Gramercy Alumina plant to ramp up production to gain market share while most aluminum producers are struggling with low prices and excess capacity.

GRAMERCY, La. (AP) -- At a time when aluminum producers are struggling with low prices and excess capacity, the new owners of the Gramercy Alumina plant in St. James Parish are ramping up production to gain market share, company officials said Thursday.

"By increasing our production, we're really trying to take advantage of well-positioned assets," said Kyle Lorentzen, chief operating officer of Noranda Aluminum, which acquired full ownership of the 50-year-old alumina plant in Gramercy this week and told some of its 470 employees "if we're not growing, we're dying.

Officials of the Franklin, Tenn., company handed out blue Noranda T-shirts to employees on Thursday, who seemed happy with the news that the company reached a deal to acquire the 50 percent of the company owned by Century Aluminum Ltd. of Monterey, Calif. The companies had acquired the plant and a 49 percent stake in the St. Ann Bauxite mine in Jamaica in 2004. Noranda also acquired Century's stake in the mine in the deal announced Tuesday. Terms of the deal were not disclosed.

"It's good news for the employees. We've worked very hard to keep this place going," said David DeLaneauville, president of United Steelworkers of America Chapter 5702, which represents some workers at the plant.

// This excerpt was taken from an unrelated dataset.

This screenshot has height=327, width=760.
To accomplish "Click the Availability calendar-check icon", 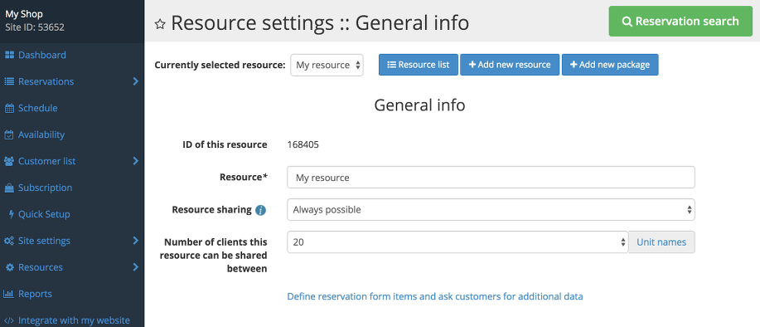I will pos(9,135).
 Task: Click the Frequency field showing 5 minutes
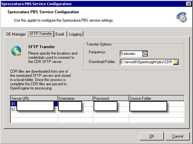tap(131, 54)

Gramercy Alumina President Larry Holley told employees the company wants to ramp the plant up to its full 1.2 million metric ton per year capacity as quickly as possible in light of aggressive sales offers by Noranda.

"If we could do it all tomorrow, that's what we'd like to have," he said.

Noranda had been partners with Century Aluminum in the Gramercy plant as well as the St. Ann mine, which supplies virtually all of the bauxite that is the plant's feedstock.

The Jamaican government owns 51 percent of the mine, which also will ramp up to its full capacity of 4.5 million tons per year by the end of 2009.

James Robertson, Jamaica's minister of energy and mining, accompanied company officials to the site and called the deal "the silver lining" in the economic clouds over the Jamaican economy. Three of the island's five bauxite mines are shut down at the moment, he said.

"I can't think of any success story or any positive messages in the last 12 months that are equal to this one," he said.

Noranda is trying to build market share at a time of low prices and high inventories of aluminum.

The price of aluminum dropped from $1.40 per pound in July 2008 to a low of 60 cents per pound earlier this year and is currently about 80 cents a pound.